See, I grow strawberries. And the strawberries that I grow are a very very old kind that was first grown in gardens in the 12th century. They’re known as Alpine strawberries. And not only are they a very old variety, but they’re quite unique. The ones pictured here are fully grown at just 3/4″ long. That’s right- they do not become those giant monstrosities you see in the supermarket. These are a “wild” berry, they do not send off runners either, they stay bushy and compact and adorable.
They also have a unique flavor; as ReneesGarden.com says:
[…] berries with an intensely concentrated flavor I can only describe as truly ambrosial. [And] their aroma and flavor are unmatched as garden berries.
And as written on this website:
Order strawberries in a deluxe Parisian restaurant and you’re likely to be served berries that are very small, very expensive, and also very delicious. Such fruits are not merely scaled-down or poorly grown versions of regular strawberries, but a completely different species—the near-wild alpine strawberry, Fragaria vesca.
They’re fancy little things, huh? The taste is described as “pineapple, rose or floral” and they’re a much sought after berry. Probably because they give off very few berries each summer, and they’re so small. Given that there’s not much to do with a few beautiful, rare little berries, I decided to use them as the focal point of a dessert. Or at least the topping.
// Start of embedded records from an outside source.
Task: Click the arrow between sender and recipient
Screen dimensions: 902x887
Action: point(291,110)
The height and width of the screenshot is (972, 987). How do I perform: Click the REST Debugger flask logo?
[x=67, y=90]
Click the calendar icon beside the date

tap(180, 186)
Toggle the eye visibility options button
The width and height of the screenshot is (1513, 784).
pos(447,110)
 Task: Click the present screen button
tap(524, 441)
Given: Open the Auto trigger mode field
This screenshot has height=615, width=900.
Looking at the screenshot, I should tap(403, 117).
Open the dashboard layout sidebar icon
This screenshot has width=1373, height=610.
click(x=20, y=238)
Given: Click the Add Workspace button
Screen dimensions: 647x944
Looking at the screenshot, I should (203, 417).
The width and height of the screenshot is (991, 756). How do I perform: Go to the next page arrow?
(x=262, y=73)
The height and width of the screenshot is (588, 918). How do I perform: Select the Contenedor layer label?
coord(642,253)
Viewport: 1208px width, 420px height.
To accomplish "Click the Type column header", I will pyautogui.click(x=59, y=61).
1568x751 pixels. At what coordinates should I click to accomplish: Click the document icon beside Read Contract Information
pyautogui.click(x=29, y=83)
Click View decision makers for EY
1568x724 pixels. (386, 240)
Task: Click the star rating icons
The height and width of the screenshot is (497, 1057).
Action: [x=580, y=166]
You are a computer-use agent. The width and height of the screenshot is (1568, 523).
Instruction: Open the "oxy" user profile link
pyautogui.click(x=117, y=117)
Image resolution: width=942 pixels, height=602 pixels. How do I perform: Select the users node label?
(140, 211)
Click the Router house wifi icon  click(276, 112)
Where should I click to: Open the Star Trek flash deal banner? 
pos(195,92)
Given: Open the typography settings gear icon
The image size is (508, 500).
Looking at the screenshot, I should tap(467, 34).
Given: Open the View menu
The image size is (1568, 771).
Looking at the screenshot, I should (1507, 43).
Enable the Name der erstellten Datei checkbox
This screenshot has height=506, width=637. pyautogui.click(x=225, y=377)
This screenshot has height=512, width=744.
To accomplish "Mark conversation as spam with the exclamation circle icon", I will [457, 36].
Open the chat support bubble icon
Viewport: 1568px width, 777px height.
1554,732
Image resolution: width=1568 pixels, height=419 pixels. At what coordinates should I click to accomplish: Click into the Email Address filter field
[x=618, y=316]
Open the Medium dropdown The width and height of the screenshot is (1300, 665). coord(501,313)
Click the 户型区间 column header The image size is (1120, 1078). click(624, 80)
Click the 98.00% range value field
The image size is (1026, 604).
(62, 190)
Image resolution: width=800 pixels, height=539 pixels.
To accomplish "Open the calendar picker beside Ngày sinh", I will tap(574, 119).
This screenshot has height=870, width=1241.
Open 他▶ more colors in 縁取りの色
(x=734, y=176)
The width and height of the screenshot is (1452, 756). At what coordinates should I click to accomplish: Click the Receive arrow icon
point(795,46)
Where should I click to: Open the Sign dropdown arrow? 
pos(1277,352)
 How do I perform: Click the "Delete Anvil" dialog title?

CREME PATISSERIE OR PASTRY CREAM (from Pretty Simple Sweet)
- 3 large egg yolks
- 5 tablespoons granulated sugar
- 1 1/2 tablespoons all-purpose flour
- 1 1/2 tablespoons cornstarch
- 1 1/4 cups whole milk
- 1/2 vanilla bean, split and seeded, or 2 teaspoons pure vanilla extract
- In a medium bowl, whisk together egg yolks and sugar just until pale yellow and creamy, then whisk in cornstarch and flour. Set aside.
- In a medium saucepan, heat milk and vanilla on medium heat just to a boil. Remove from heat and remove vanilla bean. Gradually pour the hot milk into the egg mixture while simultaneously whisking constantly until smooth.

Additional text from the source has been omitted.